The success of different SDN platforms has convinced many engineers that overlay networks are the way forward. Tunneling L2 over L3 means the physical network is simplified and reliable, and gives us a foundation for trust and predictability.
Of course, we still need to build an Ethernet-compatible overlay that supports the features that we have today. Flood’n’learn, MAC forwarding tables, BUM handling … the list is substantial.
In this sponsored show with Cisco Systems, we dive into EVPN to find out why it’s attracting the attention of both enterprises and carriers. Our guests from Cisco are Nicolas Breton, Product Manager; and Patrice Brissette, Principal Engineer.
We’ll explore the basics of EVPN and then look at three use cases: data center overlays, data center interconnect, and Carrier Ethernet.
Show Links:
Ethernet VPN (EVPN) – Cisco Systems
Ethernet VPN – just one more protocol to consider or dismiss? – Cisco Blog
Ethernet VPN – What’s the big deal about it? – Cisco Blog
Very good discussion.Kind of confused here if EVPN can do all this why its not adopted for SD-WAN, Think about having a single SDN controller controlling DC+WAN.
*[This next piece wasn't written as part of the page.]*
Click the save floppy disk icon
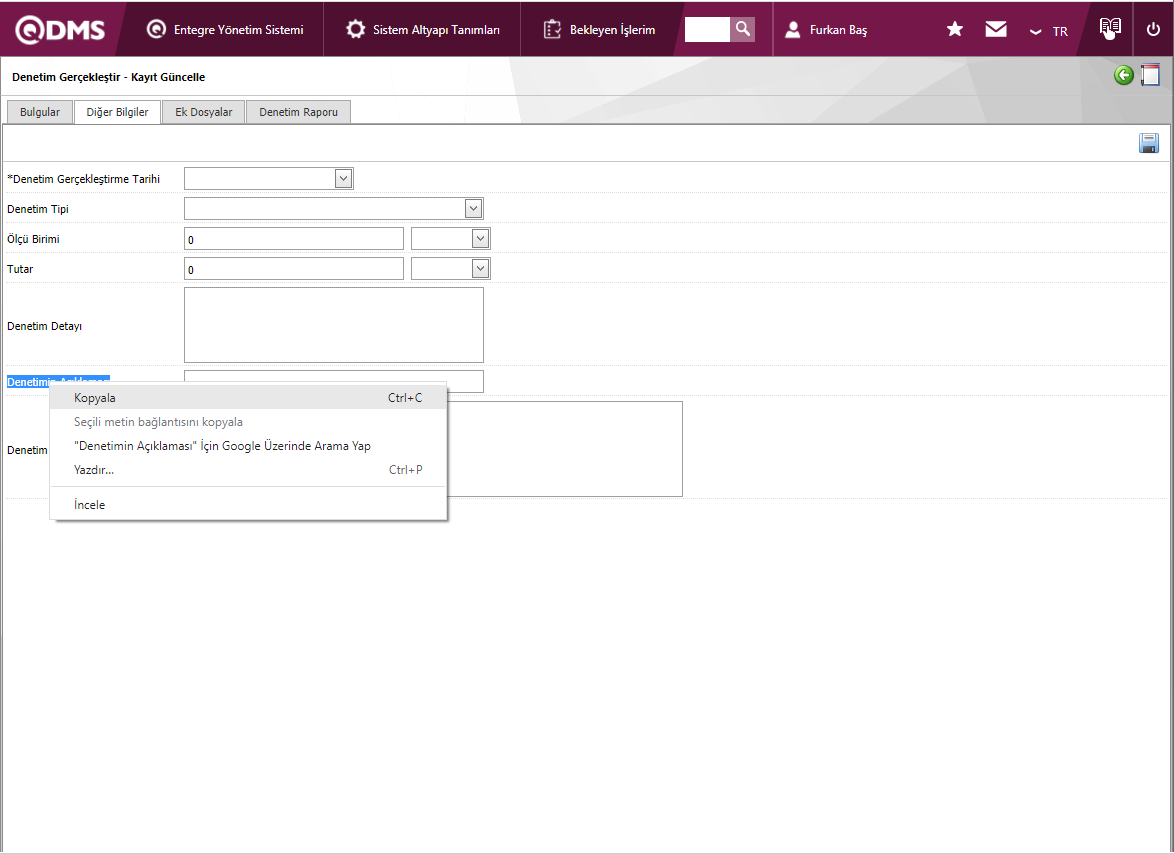The width and height of the screenshot is (1174, 854). [1149, 143]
EVPN is a controller-less method of doing overlays. That being said, you may very well see controller based implementations of overlays like NSX and Nuage doing the exact thing you are talking about.
Its possible however BGP is a low/poor quality method for configuring network paths. I suspect that YANG/gRPC or Open/R is much more capable way to configure an overlay network and have greater reliability. BGP EVPN is useful tool as a transition method for overlay and getting customer acceptance and for the current capabilities of network devices. Importantly, its something that product teams inside vendors can sell to executives because it reuses sunk investments.
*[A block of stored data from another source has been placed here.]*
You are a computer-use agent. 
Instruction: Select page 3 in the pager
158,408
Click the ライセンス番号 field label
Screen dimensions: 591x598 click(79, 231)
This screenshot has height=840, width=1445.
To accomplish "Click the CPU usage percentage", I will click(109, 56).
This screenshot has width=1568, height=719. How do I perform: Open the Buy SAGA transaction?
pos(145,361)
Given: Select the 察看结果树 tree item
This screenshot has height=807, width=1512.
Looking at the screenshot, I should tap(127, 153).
Long term, say over a 10 year period, its just a transition that the most of the legacy technology because real change is too hard.
So, the suggestion is to have a VLAN shared a long all your pods and evpn from the pods create a huge L2 overlay network shared between two DCs and when there is a L2 loop to say yay my core isn’t dead (hopefully)
Thanks but no thanks.
I think L3 separated DCs are better and it’s better to solve it with a more complicated solution (anycast? DNS load sharing?) rather than having a two DCs share fate
What would be or what is the issue to implement EVPN at the hypervisor (OVS or vswitch) level ?
Integrating the signalling/control plane with end point is unpredictable idea. For example, getting BGP code into Linux isn’t hard but modifying the network configuration to use that is a practical challenge when most sysadmins have limited networking knowledge.
This is changing of course. Project Calico & Juniper Contrail are attempting to do this with limited success to date. Changing network drivers to includes path management and path operations remains ‘unnatural’ for now although I think this will change with containers as the idea of intelligent networking is embraced there.